━━ Fragmento del texto
«Otra descarada mentira». Así calificó este jueves la embajadora de los Estados Unidos ante la ONU, Susan Rice, la versión oficial del régimen sirio, que responsabilizó a «grupos armados» de la matanza perpetrada el pasado viernes en la ciudad de Hula, donde murieron más de un centenar de personas, incluyendo 49 niños.
La masacre, según los observadores de la ONU, llevaba el sello del régimen y de las milicias progubernamentales conocidas como shabiha. «Está bastante claro lo que pasó, no hay lugar para ambigüedades acerca de quién usó artillería pesada contra quién, ni tampoco sobre la implicación de milicias progubernamentales en los asesinatos de inocentes, en ejecuciones que se realizaron puerta a puerta», dijo Rice.
El régimen, sin embargo, insiste en negar su responsabilidad. A falta de una declaración del presidente, Bashar al Asad (quien lleva semanas sin dirigirse en público a la nación, pese a la gravedad de los últimos acontecimientos y al incremento de la presión internacional), el general Qasem Yamal Suleiman aseguró que su gobierno «no puede cometer un crimen tan horrible».
Si algo está claro en el conflicto sirio es la gran dificultad existente a la hora de comprobar lo que está ocurriendo. Con la presencia de periodistas extranjeros fuertemente restringida, o directamente vedada, los medios de comunicación occidentales tienen que acudir a las informaciones proporcionadas por los grupos opositores o a testimonios ciudadanos para contrarrestar la propagandadel régimen. A los observadores de Naciones Unidas les fue denegado el acceso a Hula el pasado viernes, cuando comenzó el bombardeo sobre la ciudad.
Aún así, existe un consenso generalizado en la comunidad internacional sobre la responsabilidad del gobierno sirio en las masacres y sobre la brutalidad de la represión. Así lo confirman las sanciones económicas impuestas, las reiteradas llamadas a Asad para que abandone el poder, las continuas condenas verbales o, como ocurrió tras la matanza de Hula, la expulsión de los embajadores sirios de la mayoría de las potencias occidentales, España incluida.
Más de 9.000 muertos
Tampoco hay dudas sobre quiénes son las víctimas de esta situación: Los propios ciudadanos sirios, que han visto convertidas las protestas que se iniciaron de forma pacífica hace unos catorce meses en un conflicto cada vez más complejo y sangriento en el que, pese a que la principal carga violenta corresponde al régimen, no faltan tampoco ataques y graves violaciones de los derechos humanos por parte de grupos armados de la oposición.
━━━━
Continúa el artículo sobre la masacre de Hula a partir de su última oración. Las entradas no son necesarias para resolver la tarea.
━━ Entradas
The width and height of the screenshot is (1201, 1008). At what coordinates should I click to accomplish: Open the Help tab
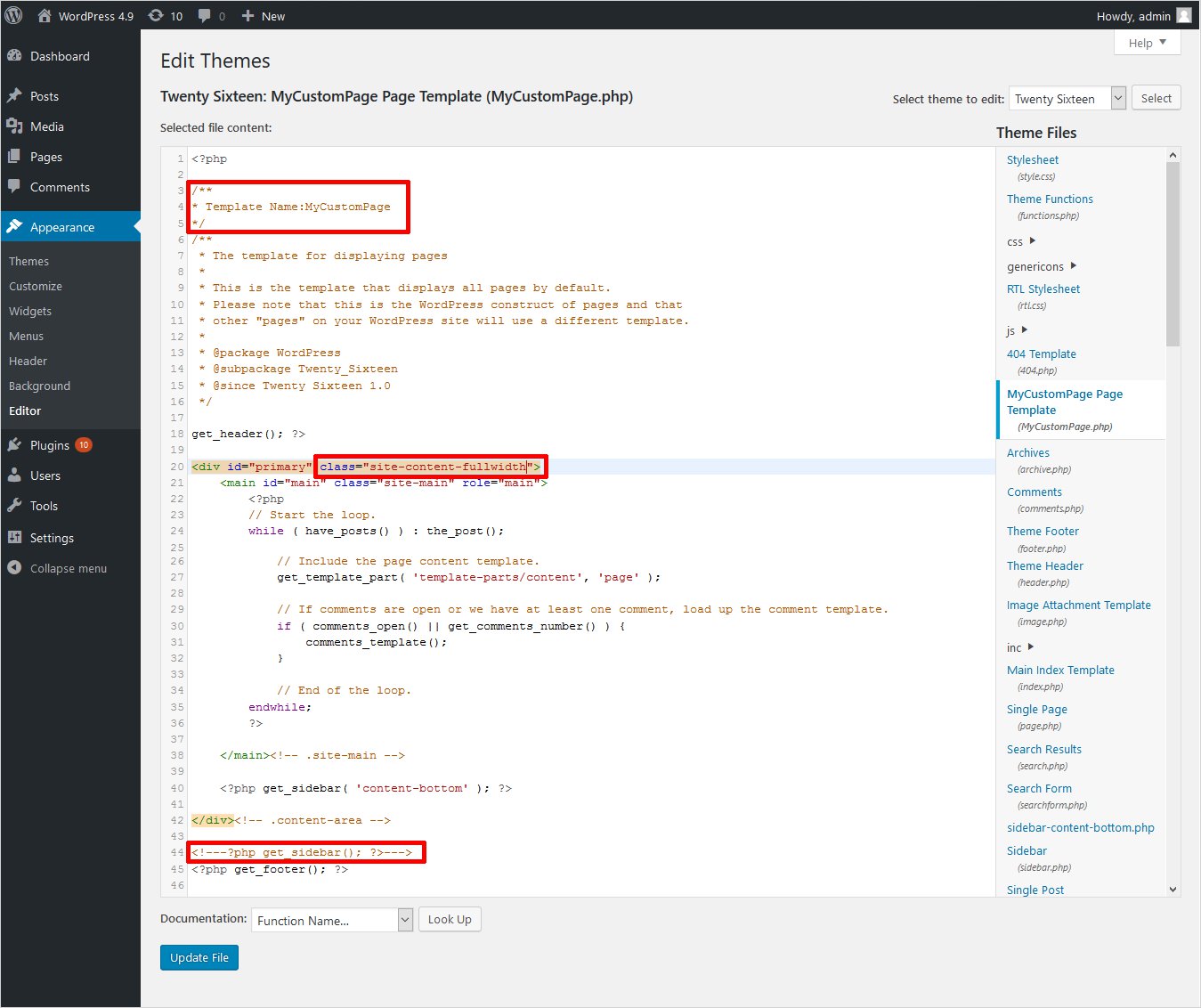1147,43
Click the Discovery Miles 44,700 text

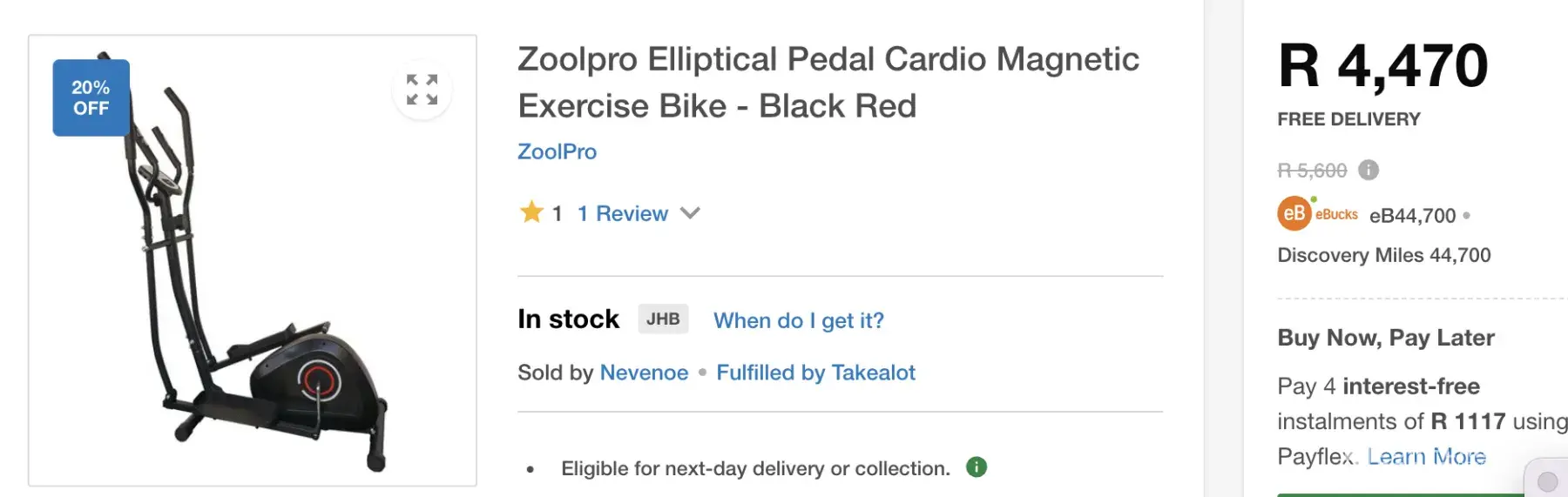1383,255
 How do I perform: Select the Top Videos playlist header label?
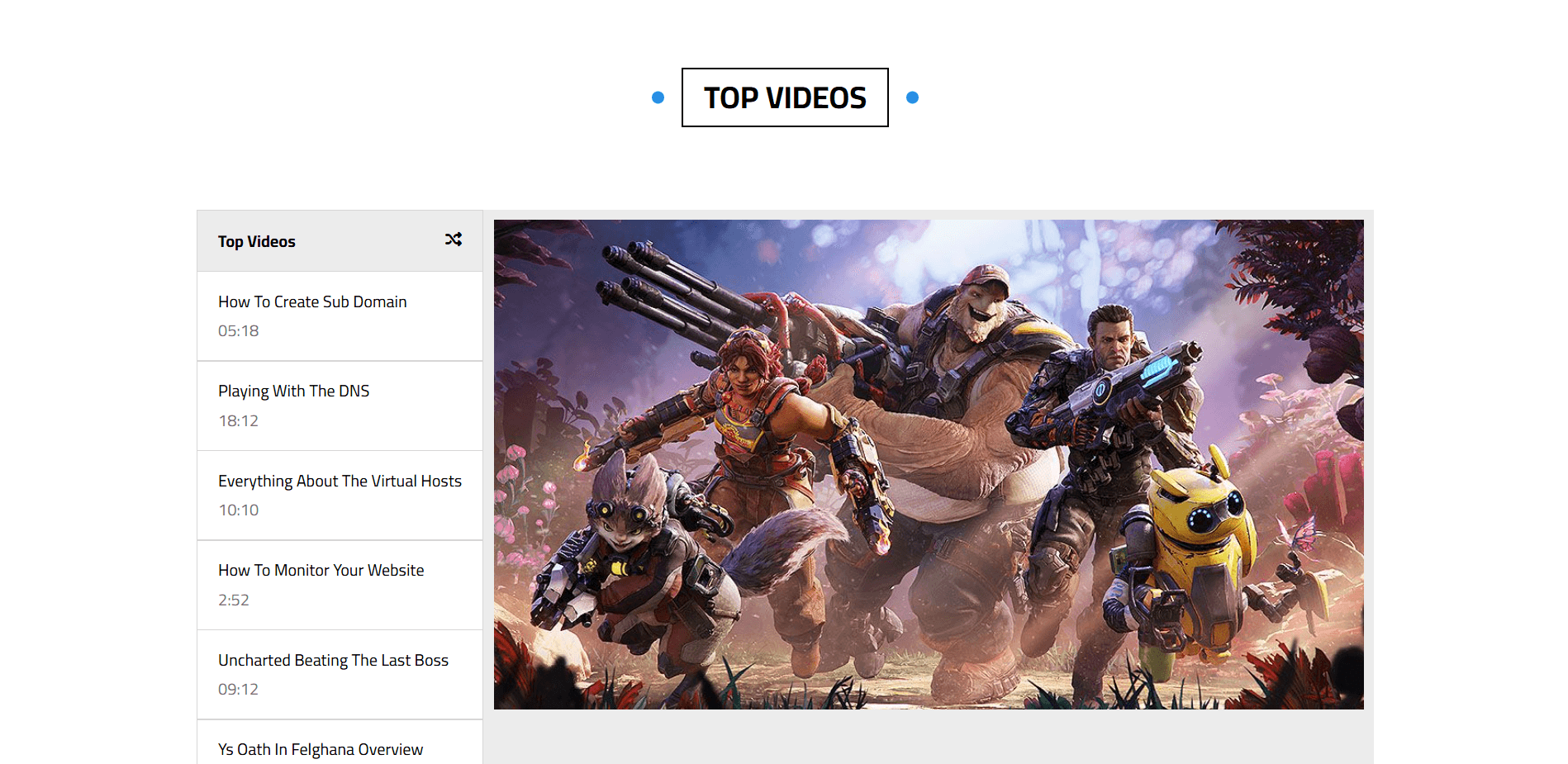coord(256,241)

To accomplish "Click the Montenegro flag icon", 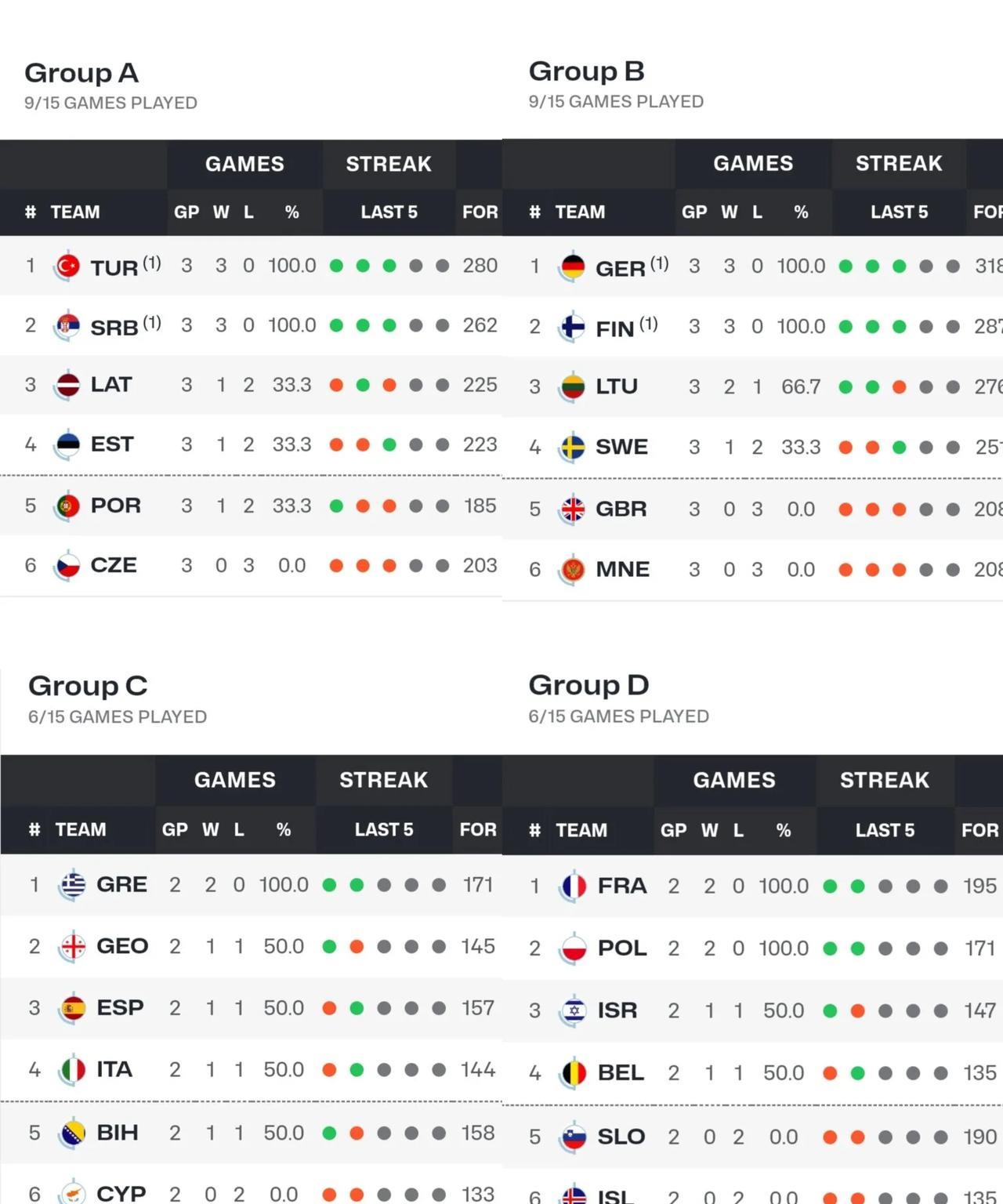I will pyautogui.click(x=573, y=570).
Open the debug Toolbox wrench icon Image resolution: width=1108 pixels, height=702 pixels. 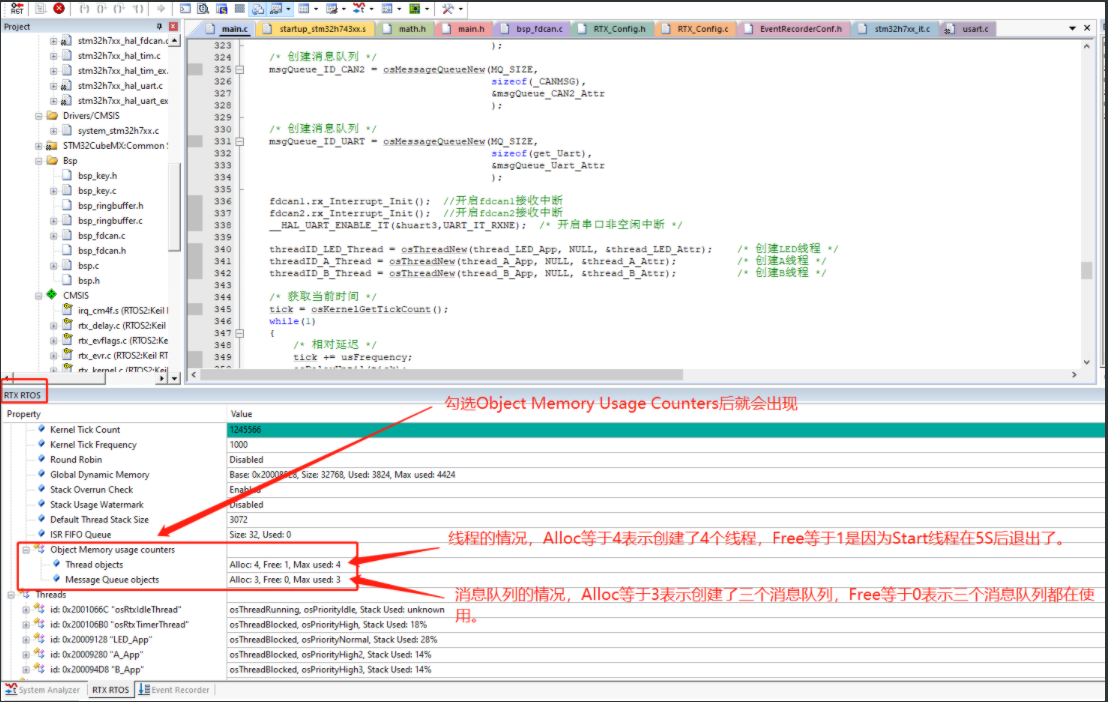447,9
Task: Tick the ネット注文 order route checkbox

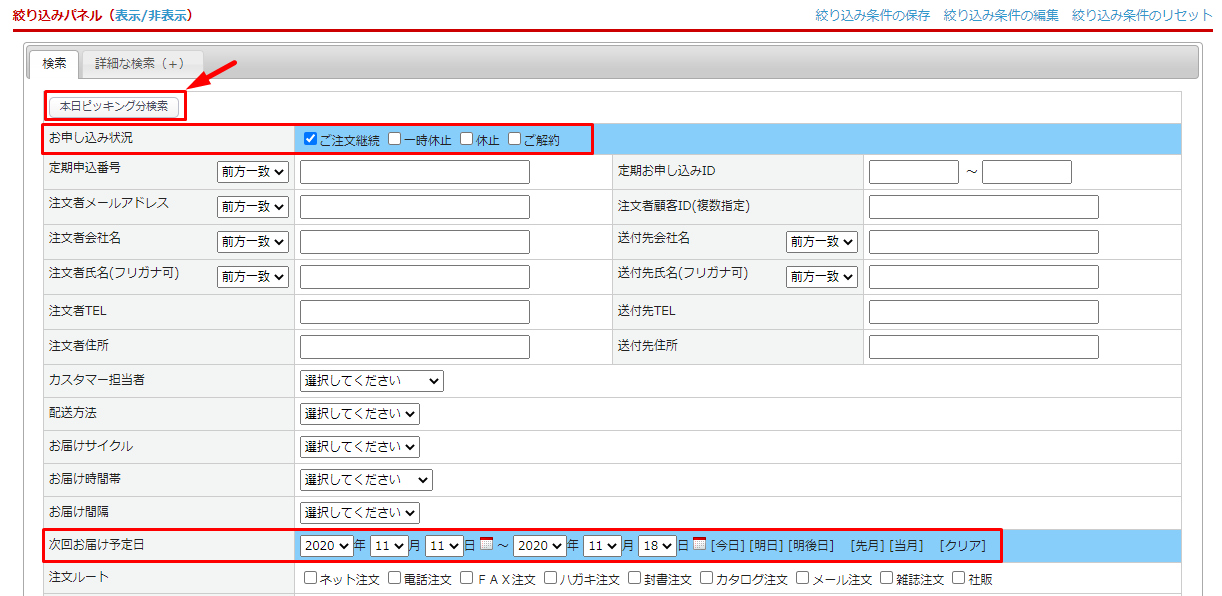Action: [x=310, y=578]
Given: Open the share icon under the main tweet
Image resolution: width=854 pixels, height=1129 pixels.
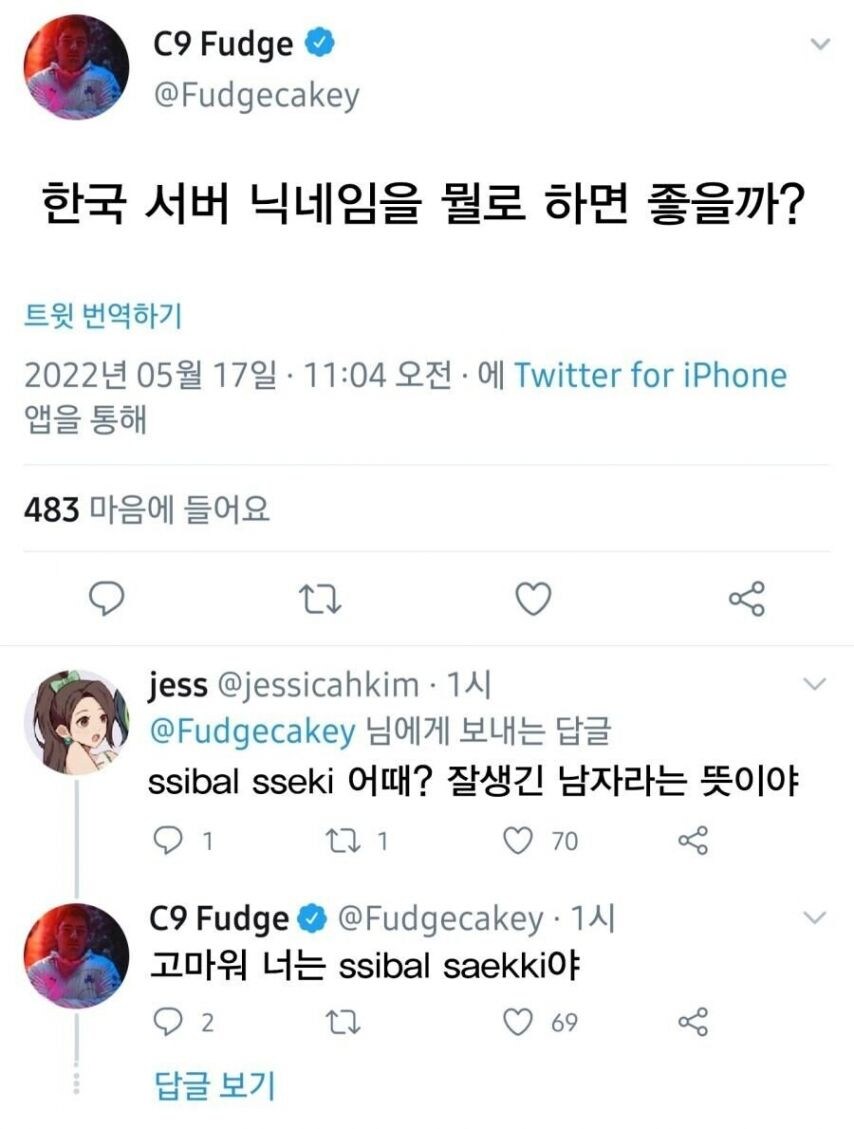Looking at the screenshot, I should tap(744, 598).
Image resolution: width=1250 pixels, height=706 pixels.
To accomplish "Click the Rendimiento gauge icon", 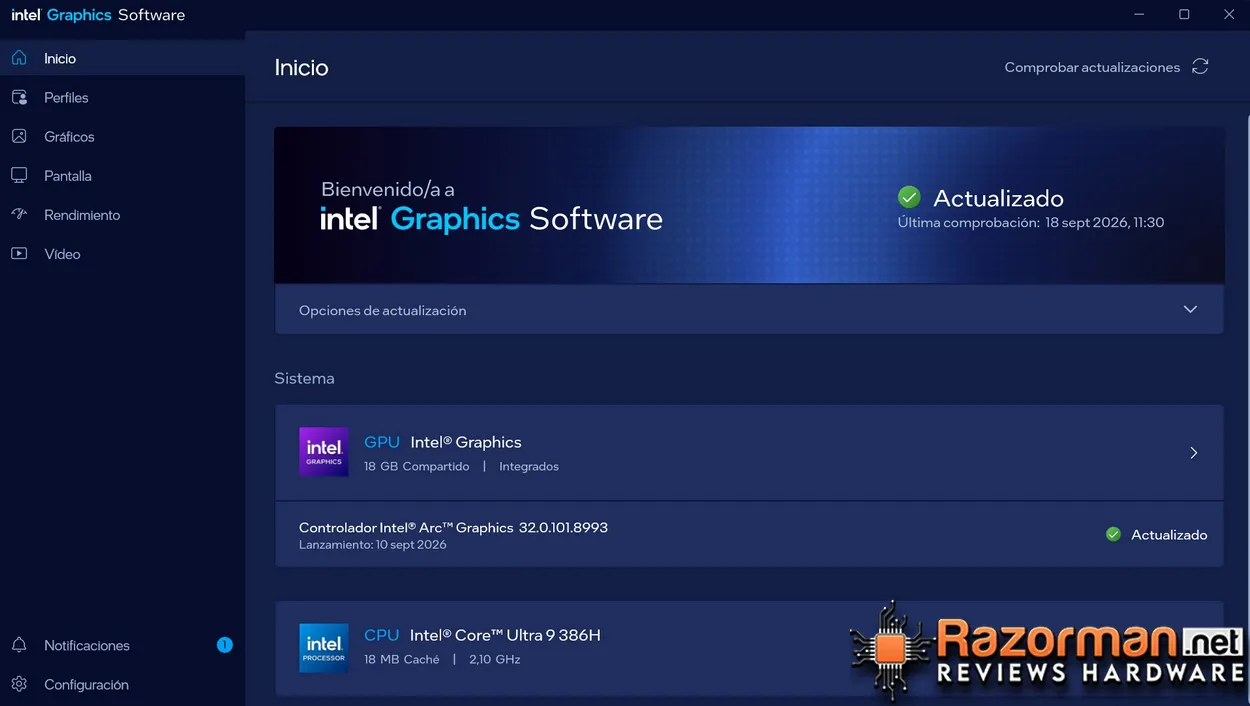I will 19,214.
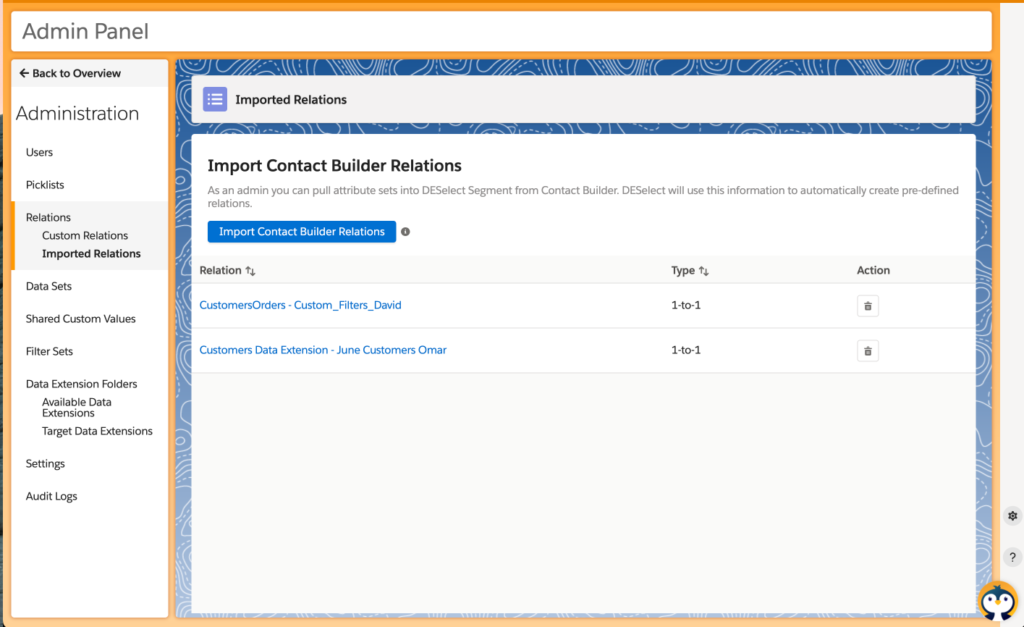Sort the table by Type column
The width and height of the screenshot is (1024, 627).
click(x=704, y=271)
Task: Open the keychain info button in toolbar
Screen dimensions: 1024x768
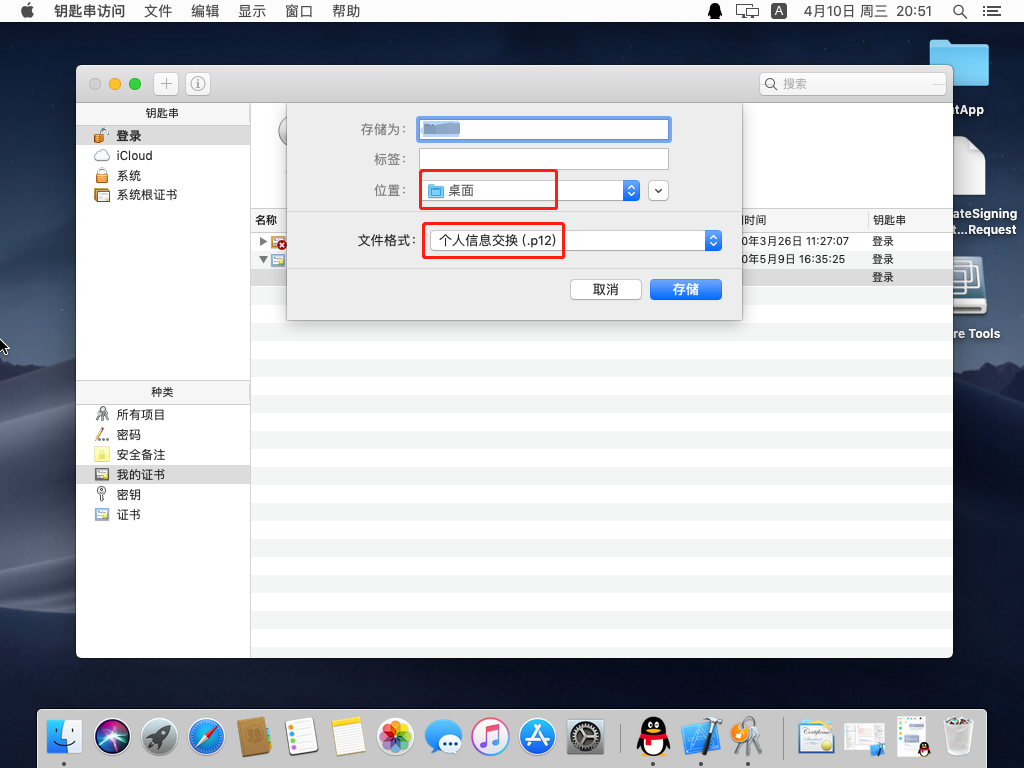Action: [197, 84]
━━━━
* **Respuesta**
Según la ONU, desde el inicio de las protestas han muerto más de 9.000 personas, unas 200.000 se han desplazado a otras zonas dentro del país y al menos 30.000 se han refugiado en países vecinos, especialmente en Turquía. Hace tan solo unas semanas el Alto Comisionado de Naciones Unidas para los Refugiados (ACNUR) informó de que 14.500 refugiados sirios se han registrado en Jordania desde marzo de 2011.
En resumen, la situación en Siria es cada vez más insostenible, al tiempo que los esfuerzos diplomáticos parecen cada vez más inútiles. La aceptación teórica del plan del alto el fuego del enviado especial de la ONU, Kofi Annan, y la llegada del primer contingente de observadores de la ONU, no ha significado de momento ni la retirada de los soldados del régimen de las localidades más conflictivas (Hama e Idlib), ni el fin de las acciones armadas de los rebeldes.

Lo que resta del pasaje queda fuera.